One Saturday I was giving a diocesan day of recollection for an awesome group of women and, to illustrate a point, I posed this question to them. Say you come home late one night from work, weary and exhausted, but you still have to make dinner. So you open the refrigerator and there’s that leftover brussel sprouts, lima bean, and liverwurst casserole. But then you spot a delicious, homemade lasagna that your grandmother just dropped off. Given the choices, I asked the women, What do you make? Came the answer from the middle of the room: Reservations!
Ah, wisdom. The Book of Wisdom reminds God, You love all things that are/and loathe nothing that you have made;/for what you hated, you would not have fashioned (Wis 11:24).
Whenever I hit a spiritual dry patch, and praying seems next to impossible, I sit still and remind myself of this: I exist. I am here. And I myself had nothing to do with that. Someone decided to bring me into being. Someone wants me to exist. And the simple fact that Someone made me means that that Someone likes me. Maybe even loves me. So I need to acknowledge that and really pay attention to it.
Because then wondrous truths become clear.
First of all, that life is a gift. My life…all of reality…is given. In fact, the human being “is the only creature on earth that God has willed for its own sake” (CCC 356). Elated, the Psalmist exclaims, What is man that you should be mindful of him…. You have made him little less than the angels (Ps 8:5-6). St.

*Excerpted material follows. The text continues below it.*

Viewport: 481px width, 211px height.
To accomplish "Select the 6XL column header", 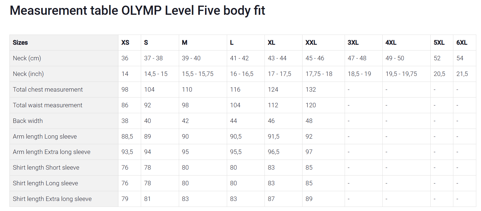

Thomas Aquinas observes that “artisans make everything from a model that first they design in their heart.” You were a design in the heart of God whom he then “created…in his image and established…in his friendship” (CCC 396). To be an “I” is to be wanted by Someone greater than myself.
Something else: not only did I not make myself—I can’t even make myself to be the way I want to be. Recall Paul’s plaintive frustration: I cannot even understand my own actions. I do not do what I want to do but what I hate (Rm 7:15). That powerlessness can be paralyzing. Our desire goes so deep to be holy, to be happy. But I seemed doomed. Until I remember that—before—I did not exist, and then Someone brought me into existence. And that is an act of mercy. As St. Thomas says, “The quality of mercy consists in bringing a thing out of non-being into being.” Mercy made me! And since mercy made me, I can have hope and confidence that mercy will continue to sustain me, and rescue me from my failures, and even perfect me. To be myself, I need Someone greater than myself. That awareness is the beginning of what the Catholic Church calls morality.
A third point: to be made is to be part of a belonging…to be in relationship with the Someone who made me. The best way to live that belonging is to depend on the One who brought us into being and keeps us there. And he responds with an illimitable love that never stops telling us, It is necessary that you exist!
And finally, I have been made for a reason. I’m convinced I have a purpose, a mission. To know my meaning, I must know my Maker. Calling out to him is what we call prayer. “I cannot say ‘I’ if I do not say ‘You who make me.’ The awareness of this truth erupts in humility and prayer. Our acknowledgement of him who makes us coincides with our asking him to give us life” (L. Giussani).
Keep this in mind when, at Mass every Sunday, you profess the Creed and say, I believe in one God, the Father almighty, maker of heaven and earth. And of you. Especially you.